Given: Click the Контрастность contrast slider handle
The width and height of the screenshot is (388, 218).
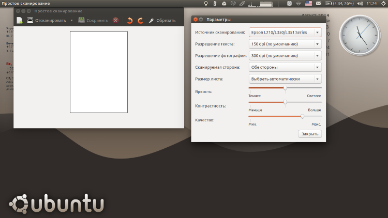Looking at the screenshot, I should 285,102.
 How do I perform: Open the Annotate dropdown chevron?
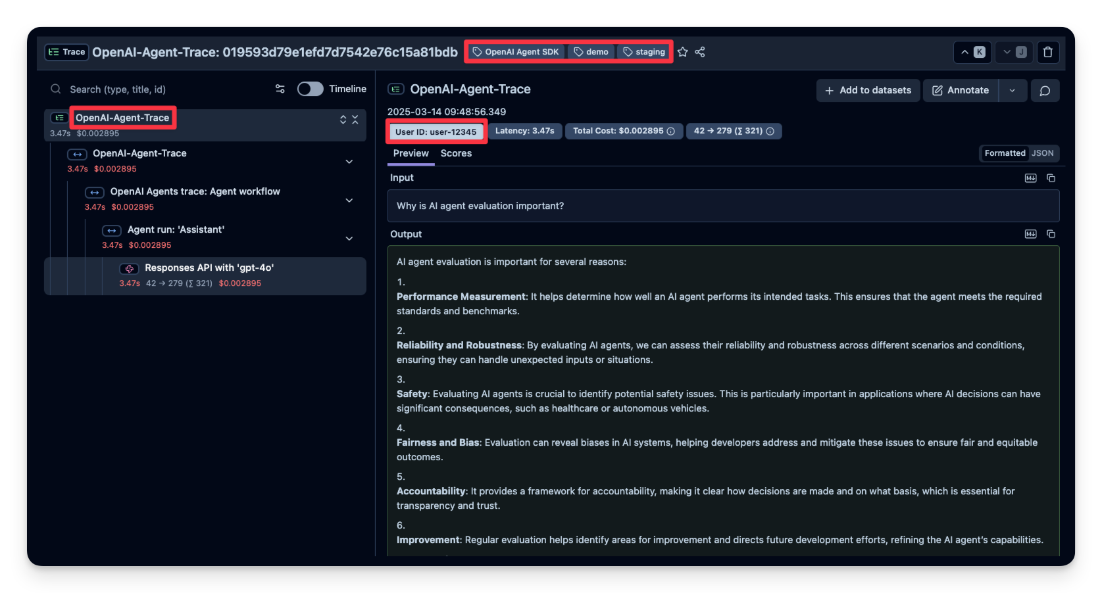coord(1013,90)
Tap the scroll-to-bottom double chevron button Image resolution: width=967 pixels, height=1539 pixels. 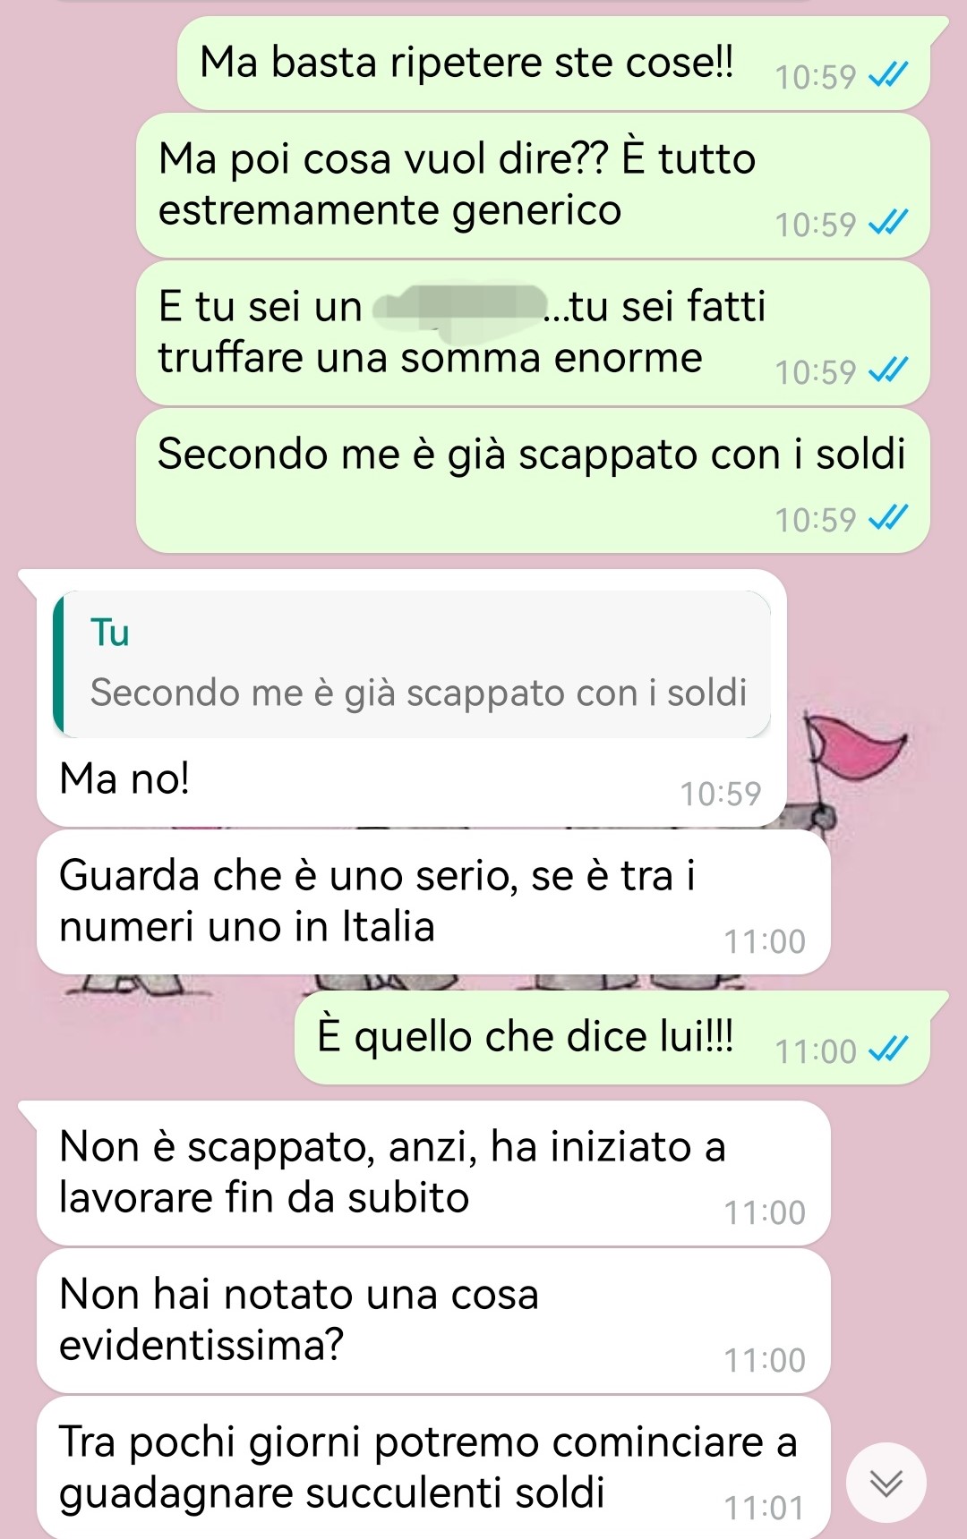coord(886,1483)
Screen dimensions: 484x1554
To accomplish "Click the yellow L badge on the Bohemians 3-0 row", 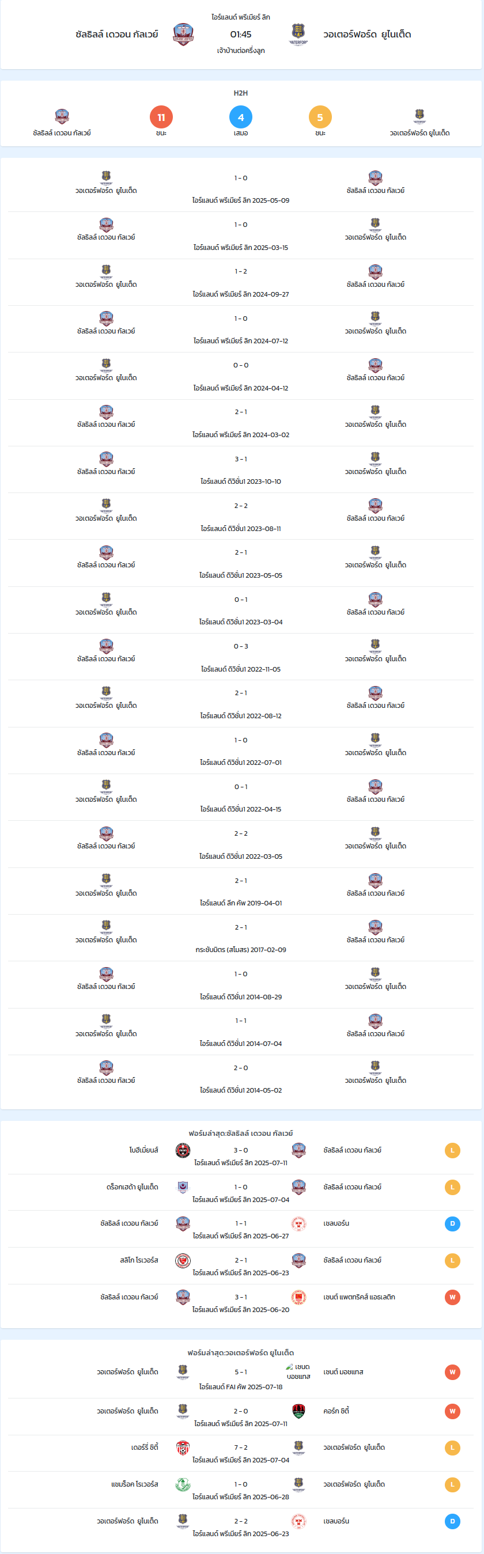I will (453, 1150).
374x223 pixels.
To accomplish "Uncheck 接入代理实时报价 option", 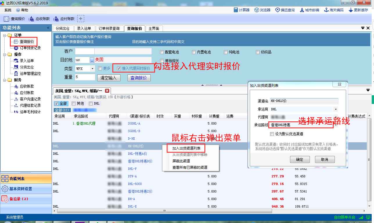I will coord(119,69).
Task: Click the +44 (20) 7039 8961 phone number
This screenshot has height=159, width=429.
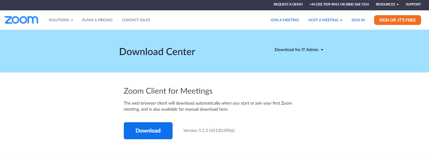Action: [x=324, y=4]
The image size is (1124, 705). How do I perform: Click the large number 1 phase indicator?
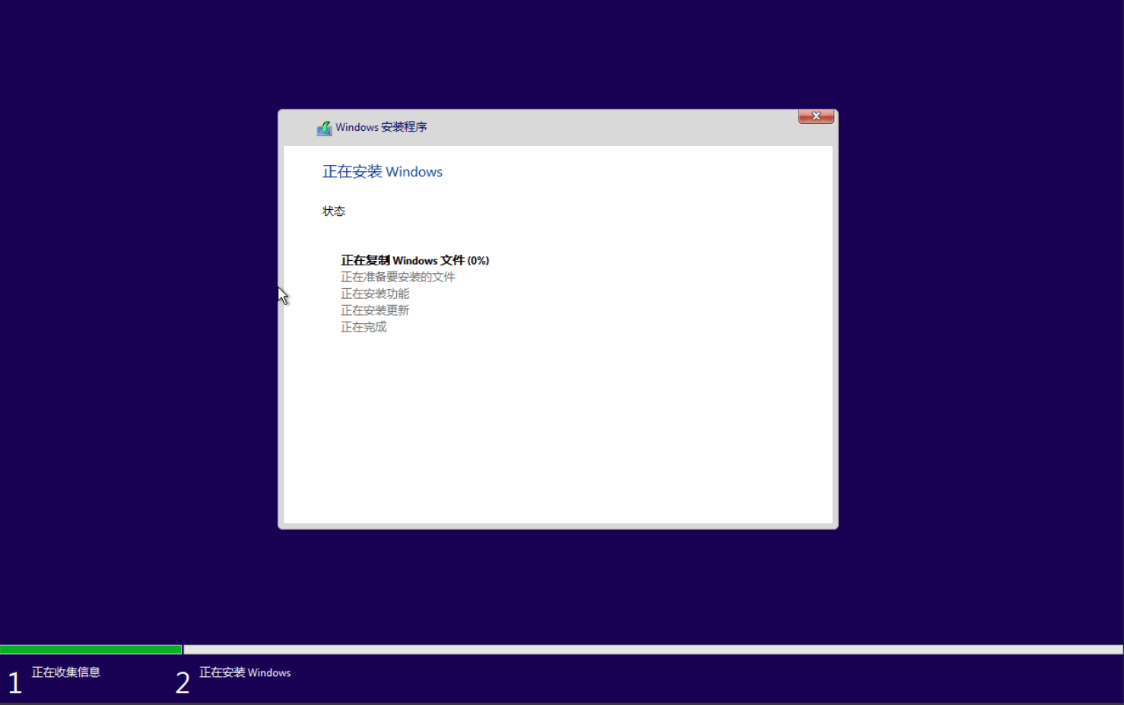click(14, 681)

---

### EXERCISE DIRECTIONS
Copy the listing above word for word, from its first line through the line containing "coord(1013,90)", and leave out the pictures.

### COMPLETE RESPONSE
Given: Click the Контрастность contrast slider handle
The width and height of the screenshot is (388, 218).
Looking at the screenshot, I should 285,102.
 How do I perform: Open the Annotate dropdown chevron?
coord(1013,90)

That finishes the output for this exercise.